Basic side hallway layout, but with all four rooms added:
+-----|..|-----+
|.....|..|.....|
|.....|..|.....|
|..............|
|.....|..|.....|
|.....|..|.....|
---.--+..+--.---
................
................
---.--+..+--.---
|.....|..|.....|
|.....|..|.....|
|..............|
|.....|..|.....|
|.....|..|.....|
+-----|..|-----+
"Corner" side hallway, with three rooms:
+-----|..|-----+
|.....|..|.....|
|.....|..|.....|
|..............|
|.....|..|.....|
|.....|..|.....|
---.--+..|-----+
.........|######
.........|######
---.-----+######
|.....|#########
|.....|#########
|.....|#########
|.....|#########
|.....|#########
+-----+#########
... And really, that's all the templates there are. No furniture or shops in these fortresses either, despite the rooms obviously being the perfect size for them, or for workshops and surrounding stockpiles. The primary entrance to the fort is really nothing to talk about; it's literally very often as if someone designated a 46x46 up/down staircase pit in the middle of an embark tile (so if it was a nano fortress, it would be
THE ENTIRE NANO-SIZED EMBARK) and then placed the ramp-hallway in the middle of it once it was all dug out, with a ring of up/down staircases along the perimeter. Sometimes the entry pit is smaller (1/3rd as wide; a rectangle instead of a square) but not usually; only if some other feature forced it to do so.

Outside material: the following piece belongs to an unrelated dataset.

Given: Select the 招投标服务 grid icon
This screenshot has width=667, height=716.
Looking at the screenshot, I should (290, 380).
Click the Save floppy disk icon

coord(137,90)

The actual fortress generation rules are really very simple, and can be copied very easilly by a human:
- Make the entrance as described above; First template placed is always a dead-end ramp that leads to this entry.
- Pick another space some non-zero distance away in 16x16 chunks, and draw a "line" of hallway templates towards that point, and put a dead-end downward ramp template there if there's still more z-levels to go through; otherwise just dead-end the hallway.
-- Never ever place a downward template and upward template on the same 16x16 chunk, the shortest hallway possible is an up ramp template and a down ramp template.
- Place down the 4-rooms template out to a distance of 2-3 from the starting, ending, or every hallway segment. Turn the outside pieces into corners or 2-rooms if the site edge is reached.
- Try really hard not to put any templates intersecting map features like chasms- Fail to avoid intersecting the templates and chasms, and cause the fortress to flood with water or get murdered by inhabitants that spawn around the chasm.It's a very nice and straight-forward method of fortress building, and thanks to the 4-wide main hallway is actually time efficient by giving dwarves sidestep space (even though the 2-wides are often shortcut through rooms) Building supports between the stone pillars, and statues or windows between the pillars and walls (and one of the two doors of a room) and shrinking the rooms to a 4x4 so the walls will have engravings on the proper side (the room side!) are really all that needs to be done to "fix" problems with the design.
Modern Embark over an existing dwarf site and don't worry about it.